The emergence of Andy Burnham as a potential candidate should therefore be welcomed. But it should not be treated as a foregone conclusion. Makerfield will become more than just a by-election; it will be a test of Labour’s purpose.

Like Blyth and Ashington, it represents the kind of place that once formed the bedrock of Labour support. Communities shaped by industry, left behind by globalisation, and now targeted by Reform’s politics of division.

Burnham’s pitch to Makerfield must also be a pitch to the country. It must acknowledge that politics and politicians have failed too many people, while offering a credible vision of change rooted in dignity, fairness and opportunity. It must say clearly; wherever you live, and whatever your background, you matter and your future can be brighter than your present.

The demand for change remains strong across the country.

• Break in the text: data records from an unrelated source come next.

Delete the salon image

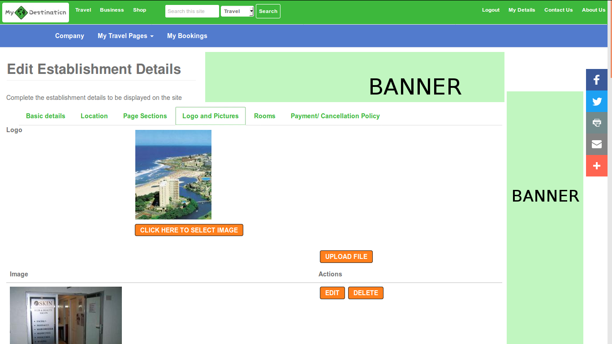tap(366, 293)
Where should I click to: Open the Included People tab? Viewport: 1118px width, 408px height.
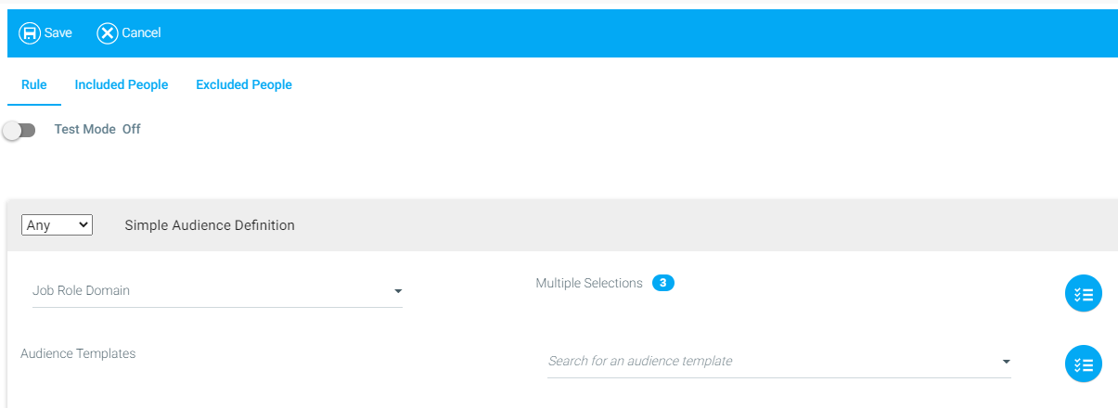coord(122,84)
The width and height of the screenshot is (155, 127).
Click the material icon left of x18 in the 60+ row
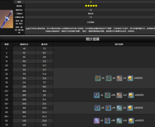pos(107,121)
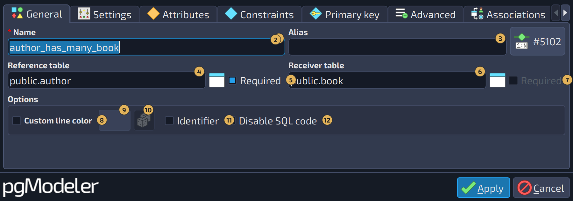Click the Advanced tab list icon
This screenshot has height=201, width=573.
(x=401, y=14)
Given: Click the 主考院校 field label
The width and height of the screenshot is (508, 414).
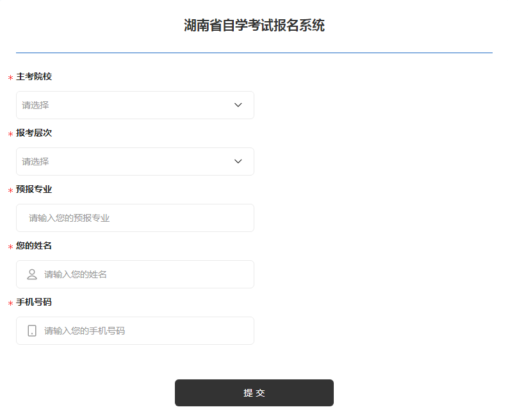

Labour’s challenge is to prove that it can deliver it not just in major cities or affluent constituencies, but in the towns and communities that have felt ignored for too long. The path back to trust runs through places like Makerfield just as surely as it does through north London.

Whatever happens next, change within the party must not be imposed from above. A genuine renewal requires open debate, broad participation and a willingness to move beyond the factionalism that has brought Labour to the brink of irrelevance in so many areas.

Ultimately, the change people want is not abstract. It is grounded in everyday life. Secure work with decent pay, strong trade union rights, affordable energy bills, good-quality housing, and the ability to raise a family without constant financial anxiety.

It is about restoring the basic promise that hard work should be rewarded with a decent standard of living and a sense of security.

If Labour can reconnect with that promise clearly it can rebuild. If not, the trapdoor that opened in 2024 will become a gaping chasm that will swallow the party whole.

Ian Lavery is Labour MP for Blyth and Ashington.